A mosasaur fits the bill, both due to its size and its relation to living creatures that lay similar types of eggs. That’s backed up by the discovery of fossilized bones from baby and adult mosasaurs and plesiosaurs, found in the same Antarctic rock formation as the egg.

“Many authors have hypothesized that this was sort of a nursery site with shallow protected water, a cove environment where the young ones would have had a quiet setting to grow up,” says Legendre.

https://newatlas.com/science/giant-ancient-egg-antarctica-mosasaur/

A 2020 study published in Nature described a large fossilized egg from Antarctica that was laid and hatched towards the very end of the Cretaceous, about 68 million years ago. The egg is considered one of the largest amniote eggs ever known, rivalling that of the elephant bird, and due to its soft, thin, folded texture, it likely belonged to a marine animal. While the organism that laid it remains unknown, the egg’s pore structure is very similar to that of extant lepidosaurs such as lizards and snakes, and presence of mosasaur fossils nearby indicates that it may have been a mosasaur egg. It is unknown whether the egg was laid on land or in the water. The egg was assigned to the newly-described oospecies Antarcticoolithicus bradyi. Wiki

“The egg, discovered in 2011 and the first mosasaur egg ever found, is about a foot long. The only larger egg ever found came from the elephant bird.

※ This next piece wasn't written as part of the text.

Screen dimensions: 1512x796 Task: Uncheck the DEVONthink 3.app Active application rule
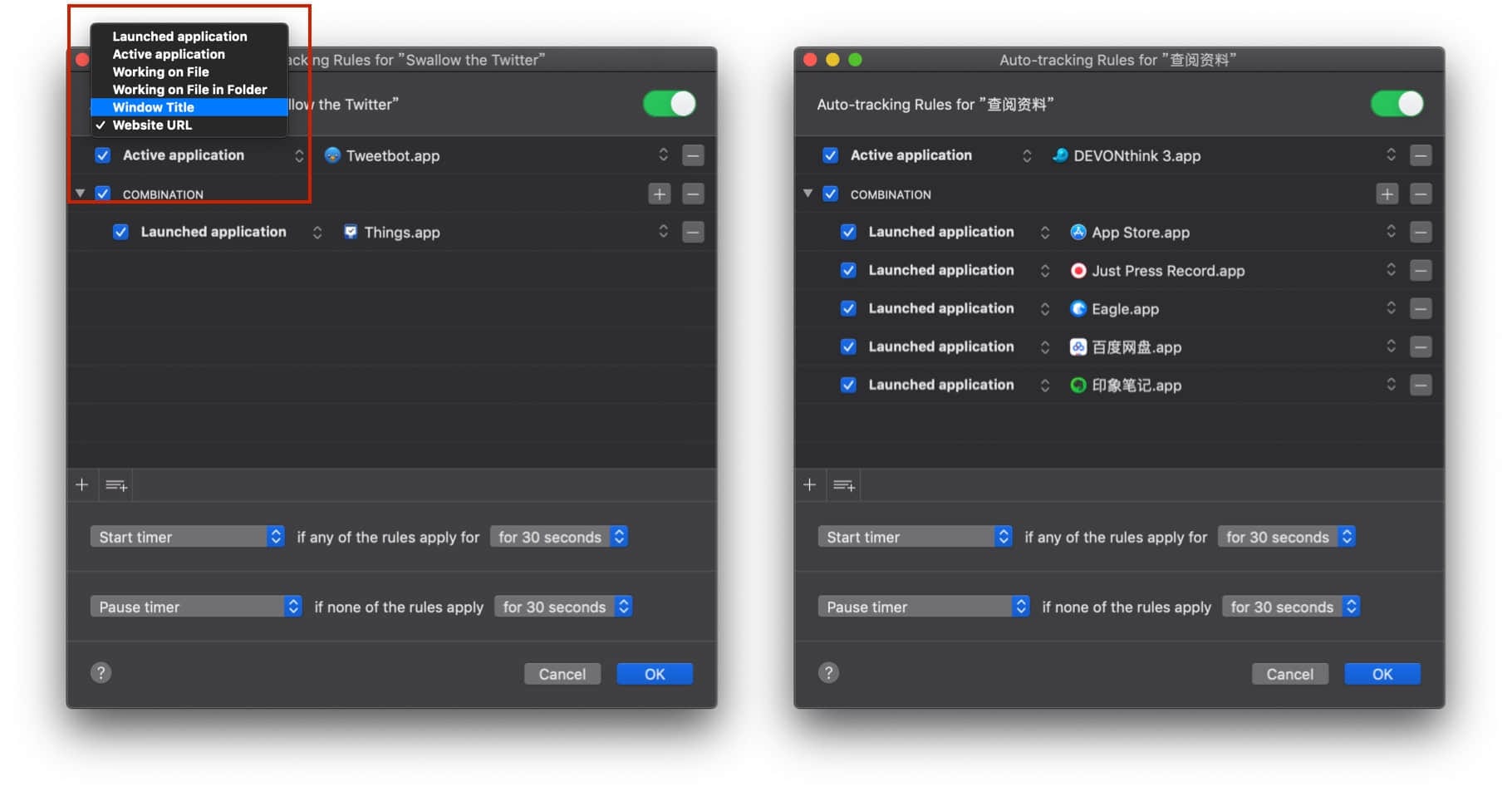(x=830, y=155)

We didn’t think that soft-shelled eggs could grow that big without collapsing … There’s no embryo inside the egg, so it’s hard to say for sure what kind of animal it was from. But dozens of mosasaur fossils have been discovered in Antarctica”

> But there’s a problem: conventional thinking says that mosasaurs – and most other ancient, giant marine reptiles – gave birth to live young. More evidence will be required to figure out whether this egg really does show otherwise.

I’ve seen an ichthyosaur fossil giving birth to live young at the Natural History Museum in London. But there’s no way to extrapolate from that to egg-laying marine reptiles. Fish and reptiles gained and lost on many occasions the change from egg-laying to live young.

Also have a look at https://www.nytimes.com/2020/06/17/science/dinosaurs-soft-eggs.html

“There’s a problem with dinosaur eggs: A lot of them are missing. … A new study published Wednesday in Nature, showcasing baby dinosaur remains from Mongolia and Argentina, offers a reason: The very first dinosaurs laid soft eggs like turtles do today, and their eggs decomposed long before they could ever turn into fossils. In a second study also published in Nature, paleontologists announced the first known fossil egg found in Antarctica. The egg, also soft-shelled, looks like a deflated football. It’s bigger than any dinosaur egg ever found, and the team that unearthed it thinks it might be the egg of a mosasaur. Both studies scramble scientific understanding of ancient reptile reproduction.”

I don’t like calling them “reptiles”. Even mosasaurs are closer to birds than to squamates. But if both dinosaurs and squamates laid soft-shelled eggs then perhaps the relationship is closer than I thought.

“Dr. Norell was in Mongolia excavating dinosaur fossils in the Gobi Desert. There, he unearthed the fossil babies of a dinosaur called Protoceratops. The Protoceratops babies died sometime between 75 and 71 million years ago, and they’re curled in fetal positions. They look as if they should still be sheltering in their eggs. But there were no fossilized eggshell fragments. Instead, a thin film surrounded the animals. Paleontologists regularly unearth large hauls of dinosaur eggs at excavation sites. But these eggs were always younger than the middle of the Jurassic Period.”

“Ms. Wiemann analyzed the chemistry of hard and soft eggs from animals like chickens and turtles, and she found that each shell type produces a unique chemical fingerprint. She then looked at the chemistry of the Protoceratops films, as well as films from the egg of another dinosaur from Argentina called Mussaurus, and found that the dinosaur eggs matched the soft shell fingerprint. That was incredibly exciting. They realized that the common ancestor of all the dinosaurs must have laid soft eggs.”